Eric clavó los colmillos en el hombro del hombre lobo. A pesar de su herida. Eric seguía empujando al falso agente contra el coche centímetro a centímetro. Me parecía justo que recuperara algo de sangre después de haber perdido tanta. El asesino se puso a llorar.
—No dejes que me convierta en uno de ellos —me suplicó.
—Ojalá tuvieras esa suerte —dije, no porque pensara que era estupendo ser vampiro, sino porque estaba segura de que Eric tenía algo mucho peor en mente.

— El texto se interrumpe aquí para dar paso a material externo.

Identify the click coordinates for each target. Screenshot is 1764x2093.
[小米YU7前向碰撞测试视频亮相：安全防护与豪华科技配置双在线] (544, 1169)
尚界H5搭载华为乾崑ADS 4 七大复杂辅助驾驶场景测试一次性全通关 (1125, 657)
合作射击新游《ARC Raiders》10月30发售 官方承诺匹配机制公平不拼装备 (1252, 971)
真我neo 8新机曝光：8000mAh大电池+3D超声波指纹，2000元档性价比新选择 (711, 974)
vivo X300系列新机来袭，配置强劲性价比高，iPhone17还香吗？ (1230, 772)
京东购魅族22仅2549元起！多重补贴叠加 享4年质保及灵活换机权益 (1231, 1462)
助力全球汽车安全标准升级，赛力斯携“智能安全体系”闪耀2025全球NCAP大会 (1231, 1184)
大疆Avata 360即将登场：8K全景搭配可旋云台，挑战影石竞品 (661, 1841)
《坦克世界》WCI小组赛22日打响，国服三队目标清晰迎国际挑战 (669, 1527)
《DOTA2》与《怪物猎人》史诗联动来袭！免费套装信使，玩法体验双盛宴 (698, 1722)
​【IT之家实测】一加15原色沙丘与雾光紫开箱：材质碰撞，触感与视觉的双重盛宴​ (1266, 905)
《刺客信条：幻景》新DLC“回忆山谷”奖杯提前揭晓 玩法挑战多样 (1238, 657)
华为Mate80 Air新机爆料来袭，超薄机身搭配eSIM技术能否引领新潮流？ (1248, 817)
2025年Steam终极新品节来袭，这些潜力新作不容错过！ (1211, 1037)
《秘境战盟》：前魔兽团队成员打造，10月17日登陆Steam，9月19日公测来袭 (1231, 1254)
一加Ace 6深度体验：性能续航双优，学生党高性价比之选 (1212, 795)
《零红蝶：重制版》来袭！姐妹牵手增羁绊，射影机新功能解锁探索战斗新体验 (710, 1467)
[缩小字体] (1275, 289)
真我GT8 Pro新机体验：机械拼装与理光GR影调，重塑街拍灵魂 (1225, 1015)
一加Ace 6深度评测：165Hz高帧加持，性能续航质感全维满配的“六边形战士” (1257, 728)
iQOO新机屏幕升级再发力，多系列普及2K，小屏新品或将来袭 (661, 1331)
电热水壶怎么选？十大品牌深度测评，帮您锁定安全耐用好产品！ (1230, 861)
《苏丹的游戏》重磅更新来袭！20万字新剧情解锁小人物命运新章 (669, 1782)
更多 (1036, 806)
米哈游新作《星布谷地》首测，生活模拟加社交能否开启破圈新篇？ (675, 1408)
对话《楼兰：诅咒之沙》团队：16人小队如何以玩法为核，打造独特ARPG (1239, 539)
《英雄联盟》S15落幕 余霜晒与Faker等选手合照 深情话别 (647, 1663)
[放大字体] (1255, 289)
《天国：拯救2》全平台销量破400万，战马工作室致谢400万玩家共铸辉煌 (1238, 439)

Salí del coche porque no tenía sentido tratar de convencer a Eric para que soltara al hombre lobo. Con ese ansia de sangre tan fuerte, no me haría ni caso. Mi vínculo con Eric era el factor crucial de la decisión. Me alegraba de que Eric estuviera disfrutando, de que obtuviera la sangre que necesitaba. Estaba furiosa porque hubiesen intentado hacerle daño. Y ya que estos dos sentimientos no formaban normalmente parte de mi paleta emocional, comprendí cuál era el motivo de que aparecieran.
El interior del Corvette resultaba cada vez más sofocante e incómodo, pues lo ocupábamos Eric, yo y la mayor parte del hombre lobo.
Milagrosamente, no pasaron coches mientras yo corría por la calzada en dirección al vehículo del atacante, que —no me sorprendió— resultó ser un coche blanco, normal y corriente, con una sirena ilegal adherida al techo. Apagué las luces del coche y, tocando o desconectando todos los cables y botones que fui capaz de encontrar, logré hacer lo mismo con las luces intermitentes. Ya no éramos tan llamativos. Eric también había apagado las luces del Corvette momentos antes del ataque.